### Material supplied:

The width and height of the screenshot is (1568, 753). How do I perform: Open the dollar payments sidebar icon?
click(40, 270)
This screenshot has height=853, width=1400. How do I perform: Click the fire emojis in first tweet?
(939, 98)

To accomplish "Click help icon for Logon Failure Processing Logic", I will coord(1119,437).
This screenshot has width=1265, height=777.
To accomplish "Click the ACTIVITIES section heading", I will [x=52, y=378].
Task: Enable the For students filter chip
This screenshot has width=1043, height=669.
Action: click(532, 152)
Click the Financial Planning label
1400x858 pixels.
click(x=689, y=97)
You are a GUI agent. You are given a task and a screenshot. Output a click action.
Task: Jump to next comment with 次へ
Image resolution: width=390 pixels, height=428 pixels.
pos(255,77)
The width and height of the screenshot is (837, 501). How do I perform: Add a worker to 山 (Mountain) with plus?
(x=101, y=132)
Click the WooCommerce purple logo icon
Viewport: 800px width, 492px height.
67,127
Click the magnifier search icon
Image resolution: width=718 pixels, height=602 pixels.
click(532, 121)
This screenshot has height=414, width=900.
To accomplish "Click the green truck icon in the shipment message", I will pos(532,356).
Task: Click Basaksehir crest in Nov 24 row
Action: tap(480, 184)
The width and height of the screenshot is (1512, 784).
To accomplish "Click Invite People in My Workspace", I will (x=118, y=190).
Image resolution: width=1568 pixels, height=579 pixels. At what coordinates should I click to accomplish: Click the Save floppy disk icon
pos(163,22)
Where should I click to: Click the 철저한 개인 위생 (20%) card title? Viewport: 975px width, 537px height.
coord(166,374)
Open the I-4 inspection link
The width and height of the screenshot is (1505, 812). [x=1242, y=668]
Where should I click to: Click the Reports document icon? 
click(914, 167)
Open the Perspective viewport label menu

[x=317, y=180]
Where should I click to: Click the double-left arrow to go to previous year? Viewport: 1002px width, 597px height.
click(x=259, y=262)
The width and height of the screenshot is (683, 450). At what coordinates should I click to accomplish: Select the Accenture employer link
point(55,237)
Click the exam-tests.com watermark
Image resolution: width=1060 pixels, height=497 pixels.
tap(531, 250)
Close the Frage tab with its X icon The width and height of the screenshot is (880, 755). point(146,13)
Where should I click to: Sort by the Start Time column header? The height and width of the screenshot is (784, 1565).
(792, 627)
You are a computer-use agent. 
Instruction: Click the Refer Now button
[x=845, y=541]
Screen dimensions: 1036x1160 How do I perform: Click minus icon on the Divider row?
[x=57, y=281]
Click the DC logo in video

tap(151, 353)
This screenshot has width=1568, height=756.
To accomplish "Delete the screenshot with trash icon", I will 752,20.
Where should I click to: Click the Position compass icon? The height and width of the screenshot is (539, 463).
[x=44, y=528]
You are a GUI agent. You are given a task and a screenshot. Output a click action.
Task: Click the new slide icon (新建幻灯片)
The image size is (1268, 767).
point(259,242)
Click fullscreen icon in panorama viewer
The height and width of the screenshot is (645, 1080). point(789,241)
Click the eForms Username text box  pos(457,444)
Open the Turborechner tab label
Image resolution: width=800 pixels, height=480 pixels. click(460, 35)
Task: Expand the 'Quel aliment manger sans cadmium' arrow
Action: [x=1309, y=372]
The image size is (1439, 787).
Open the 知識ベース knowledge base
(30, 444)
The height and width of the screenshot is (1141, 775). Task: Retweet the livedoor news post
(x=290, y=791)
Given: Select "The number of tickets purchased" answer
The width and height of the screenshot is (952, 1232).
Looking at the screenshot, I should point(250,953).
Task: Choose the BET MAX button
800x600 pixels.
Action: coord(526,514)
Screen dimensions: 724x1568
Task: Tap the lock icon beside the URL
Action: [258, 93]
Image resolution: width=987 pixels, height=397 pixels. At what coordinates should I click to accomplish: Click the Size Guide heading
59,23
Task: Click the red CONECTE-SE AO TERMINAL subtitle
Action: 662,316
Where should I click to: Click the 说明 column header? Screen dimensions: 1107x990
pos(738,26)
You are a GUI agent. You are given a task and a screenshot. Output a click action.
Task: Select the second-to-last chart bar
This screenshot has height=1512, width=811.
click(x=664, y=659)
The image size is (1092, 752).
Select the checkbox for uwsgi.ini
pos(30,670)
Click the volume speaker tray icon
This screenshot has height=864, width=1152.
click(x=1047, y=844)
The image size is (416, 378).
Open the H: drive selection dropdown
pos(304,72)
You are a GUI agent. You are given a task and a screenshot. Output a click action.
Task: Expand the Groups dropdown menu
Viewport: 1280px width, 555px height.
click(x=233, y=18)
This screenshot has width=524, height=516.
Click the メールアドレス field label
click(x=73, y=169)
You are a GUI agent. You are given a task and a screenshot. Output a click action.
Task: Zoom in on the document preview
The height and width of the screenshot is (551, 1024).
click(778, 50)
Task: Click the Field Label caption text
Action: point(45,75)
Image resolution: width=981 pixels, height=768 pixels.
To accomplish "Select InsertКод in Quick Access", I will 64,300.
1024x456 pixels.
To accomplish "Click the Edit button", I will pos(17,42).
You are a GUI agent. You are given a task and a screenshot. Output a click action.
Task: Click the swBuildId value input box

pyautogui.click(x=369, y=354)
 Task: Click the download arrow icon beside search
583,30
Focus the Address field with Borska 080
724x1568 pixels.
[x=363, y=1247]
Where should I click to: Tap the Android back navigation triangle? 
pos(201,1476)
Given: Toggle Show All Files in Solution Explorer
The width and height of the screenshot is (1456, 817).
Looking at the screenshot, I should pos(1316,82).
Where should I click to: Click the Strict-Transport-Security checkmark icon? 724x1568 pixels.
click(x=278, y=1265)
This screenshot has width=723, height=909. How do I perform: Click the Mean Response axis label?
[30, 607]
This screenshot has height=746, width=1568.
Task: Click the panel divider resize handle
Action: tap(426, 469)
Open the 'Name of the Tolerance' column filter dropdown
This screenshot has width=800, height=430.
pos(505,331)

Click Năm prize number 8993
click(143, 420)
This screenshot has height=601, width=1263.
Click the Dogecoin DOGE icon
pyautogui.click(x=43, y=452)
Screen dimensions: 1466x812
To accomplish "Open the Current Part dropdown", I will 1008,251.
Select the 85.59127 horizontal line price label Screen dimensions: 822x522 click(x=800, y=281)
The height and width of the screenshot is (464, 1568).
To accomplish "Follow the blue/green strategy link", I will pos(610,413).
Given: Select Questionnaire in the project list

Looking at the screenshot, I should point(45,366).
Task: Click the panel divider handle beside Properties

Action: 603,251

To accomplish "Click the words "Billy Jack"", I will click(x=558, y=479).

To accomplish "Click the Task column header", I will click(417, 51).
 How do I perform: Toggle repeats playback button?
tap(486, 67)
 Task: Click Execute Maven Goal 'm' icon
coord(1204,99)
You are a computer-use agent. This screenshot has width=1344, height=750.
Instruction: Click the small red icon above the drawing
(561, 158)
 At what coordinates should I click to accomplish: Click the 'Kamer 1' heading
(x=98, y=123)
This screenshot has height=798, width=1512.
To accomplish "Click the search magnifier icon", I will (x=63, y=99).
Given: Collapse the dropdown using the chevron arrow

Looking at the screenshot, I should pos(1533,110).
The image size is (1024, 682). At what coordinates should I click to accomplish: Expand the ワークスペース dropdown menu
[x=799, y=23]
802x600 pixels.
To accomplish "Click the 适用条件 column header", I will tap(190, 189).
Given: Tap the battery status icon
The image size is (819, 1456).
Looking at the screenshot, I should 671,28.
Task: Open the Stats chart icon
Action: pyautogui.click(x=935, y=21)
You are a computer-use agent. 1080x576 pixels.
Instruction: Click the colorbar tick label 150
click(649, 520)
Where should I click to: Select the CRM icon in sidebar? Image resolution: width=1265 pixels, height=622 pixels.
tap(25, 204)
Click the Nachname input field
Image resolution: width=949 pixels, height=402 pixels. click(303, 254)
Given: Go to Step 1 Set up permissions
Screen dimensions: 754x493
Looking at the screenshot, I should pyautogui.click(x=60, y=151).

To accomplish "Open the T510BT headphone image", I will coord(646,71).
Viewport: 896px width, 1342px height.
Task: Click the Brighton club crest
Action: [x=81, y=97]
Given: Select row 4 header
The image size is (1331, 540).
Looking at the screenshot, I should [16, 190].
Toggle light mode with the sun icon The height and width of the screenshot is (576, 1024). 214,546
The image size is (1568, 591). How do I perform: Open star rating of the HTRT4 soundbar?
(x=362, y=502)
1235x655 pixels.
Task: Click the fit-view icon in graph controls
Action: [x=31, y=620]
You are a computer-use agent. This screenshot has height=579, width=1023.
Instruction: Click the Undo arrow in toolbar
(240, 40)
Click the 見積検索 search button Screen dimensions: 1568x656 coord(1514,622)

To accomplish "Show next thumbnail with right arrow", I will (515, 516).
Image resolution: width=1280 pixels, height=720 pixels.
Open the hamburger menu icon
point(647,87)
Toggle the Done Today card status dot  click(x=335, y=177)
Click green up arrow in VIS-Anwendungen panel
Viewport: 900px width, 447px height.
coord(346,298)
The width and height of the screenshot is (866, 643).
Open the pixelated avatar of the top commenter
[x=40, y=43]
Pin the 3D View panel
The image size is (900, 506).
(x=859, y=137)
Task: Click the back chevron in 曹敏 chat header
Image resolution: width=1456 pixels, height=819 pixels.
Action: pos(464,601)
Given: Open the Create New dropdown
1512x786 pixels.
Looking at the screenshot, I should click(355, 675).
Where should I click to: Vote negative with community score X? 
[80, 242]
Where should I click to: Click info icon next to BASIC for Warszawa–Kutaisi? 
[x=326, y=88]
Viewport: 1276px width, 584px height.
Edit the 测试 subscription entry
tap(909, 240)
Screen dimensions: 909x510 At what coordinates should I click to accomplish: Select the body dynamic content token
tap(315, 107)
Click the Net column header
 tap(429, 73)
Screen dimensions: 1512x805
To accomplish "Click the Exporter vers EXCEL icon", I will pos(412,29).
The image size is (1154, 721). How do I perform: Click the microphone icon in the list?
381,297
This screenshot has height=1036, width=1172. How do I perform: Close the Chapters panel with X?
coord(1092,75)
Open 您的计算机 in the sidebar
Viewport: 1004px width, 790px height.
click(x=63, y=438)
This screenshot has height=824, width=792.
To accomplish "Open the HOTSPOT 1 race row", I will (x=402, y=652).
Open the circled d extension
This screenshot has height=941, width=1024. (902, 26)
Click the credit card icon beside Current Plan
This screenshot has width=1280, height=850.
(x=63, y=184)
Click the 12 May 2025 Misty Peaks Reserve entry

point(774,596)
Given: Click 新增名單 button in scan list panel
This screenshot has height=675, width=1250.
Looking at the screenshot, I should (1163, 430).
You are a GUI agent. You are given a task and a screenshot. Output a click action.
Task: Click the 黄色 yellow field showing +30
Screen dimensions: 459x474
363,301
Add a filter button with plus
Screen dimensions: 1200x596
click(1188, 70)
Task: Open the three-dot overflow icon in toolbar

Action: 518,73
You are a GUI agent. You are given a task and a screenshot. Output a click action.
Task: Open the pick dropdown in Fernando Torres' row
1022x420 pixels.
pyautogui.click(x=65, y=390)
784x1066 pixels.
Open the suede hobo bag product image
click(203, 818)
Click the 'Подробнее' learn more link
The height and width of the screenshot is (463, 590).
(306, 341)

### Problem:
Go through the entries above and copy each line holding the string "magnifier".

### Written answer:
Click the magnifier search icon
To accomplish "Click the search magnifier icon", I will (x=63, y=99).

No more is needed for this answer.